La plupart des responsables ou des experts américains s'accordent à considérer qu'une éventuelle intervention militaire israélienne serait désastreuse, puisqu'elle ne parviendrait sans doute pas à détruire entièrement l'ensemble des installations et qu'elle ne réussirait donc pas à interrompre durablement le développement de ce programme.

Il est aussi évident qu'une telle intervention consoliderait le pouvoir en place, qu'elle renforcerait les extrémistes et qu'elle provoquerait des répercussions dans toute la région, notamment au Liban ou dans le Golfe.

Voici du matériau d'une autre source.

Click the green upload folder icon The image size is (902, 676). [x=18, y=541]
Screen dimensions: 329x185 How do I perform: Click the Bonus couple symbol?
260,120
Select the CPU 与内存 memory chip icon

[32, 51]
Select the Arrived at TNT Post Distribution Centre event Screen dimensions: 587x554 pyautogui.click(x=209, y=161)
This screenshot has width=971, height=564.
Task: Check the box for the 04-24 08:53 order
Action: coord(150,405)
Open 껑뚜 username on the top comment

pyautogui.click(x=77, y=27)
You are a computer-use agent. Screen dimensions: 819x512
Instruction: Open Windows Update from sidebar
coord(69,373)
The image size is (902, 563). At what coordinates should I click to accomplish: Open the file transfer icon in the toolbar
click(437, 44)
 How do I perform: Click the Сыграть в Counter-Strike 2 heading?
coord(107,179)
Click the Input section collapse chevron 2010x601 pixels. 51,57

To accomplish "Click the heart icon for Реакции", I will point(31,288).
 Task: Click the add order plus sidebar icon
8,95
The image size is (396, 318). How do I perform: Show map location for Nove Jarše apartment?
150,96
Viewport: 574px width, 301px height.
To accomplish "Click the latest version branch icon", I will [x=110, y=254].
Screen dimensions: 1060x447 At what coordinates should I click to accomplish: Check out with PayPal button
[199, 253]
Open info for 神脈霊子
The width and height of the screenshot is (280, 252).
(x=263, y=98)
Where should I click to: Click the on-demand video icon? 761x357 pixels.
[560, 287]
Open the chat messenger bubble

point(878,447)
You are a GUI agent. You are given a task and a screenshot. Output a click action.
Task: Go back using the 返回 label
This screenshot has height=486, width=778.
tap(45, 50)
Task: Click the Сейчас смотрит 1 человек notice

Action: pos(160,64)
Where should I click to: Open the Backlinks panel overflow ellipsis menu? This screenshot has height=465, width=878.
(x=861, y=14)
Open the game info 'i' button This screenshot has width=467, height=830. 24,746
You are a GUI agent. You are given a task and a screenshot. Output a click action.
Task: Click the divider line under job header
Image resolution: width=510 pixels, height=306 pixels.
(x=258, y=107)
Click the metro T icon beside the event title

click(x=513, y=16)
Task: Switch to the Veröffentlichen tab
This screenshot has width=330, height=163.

Toutefois, on trouve aussi, notamment dans le camp républicain, d'ardents partisans d'une intervention militaire préventive.

Dans le même temps, tout le monde s'accorde à reconnaître que la politique d'ouverture vis-à-vis de l'Iran, qui a été tentée par Barack Obama au début de son mandat, ne s'est pas traduite par des avancées.

Entre ces deux extrêmes, on trouve toute une panoplie d'opinions concernant l'attitude à adopter à l'égard de l'Iran.

Certains prônent un renforcement des sanctions, notamment à l'égard des hydrocarbures, comme le propose la France

D'autres souhaitent adopter une attitude plus conciliante, en s'en tenant aux sanctions actuelles, voire même en pratiquant une politique de « main tendue », ce qui pourrait aussi apporter des avantages par exemple dans le cadre de la transition en Afghanistan.

En définitive, si les responsables américains s'accordent sur l'idée que le développement du programme nucléaire iranien représente une grave menace pour la sécurité internationale, ils ne sont pas d'accord entre eux sur la réponse à apporter à cette menace et sur l'attitude à adopter à l'égard de l'Iran.

Voilà les quelques enseignements que je retire de ce Forum, mais mes collègues auront certainement d'autres éléments à ajouter.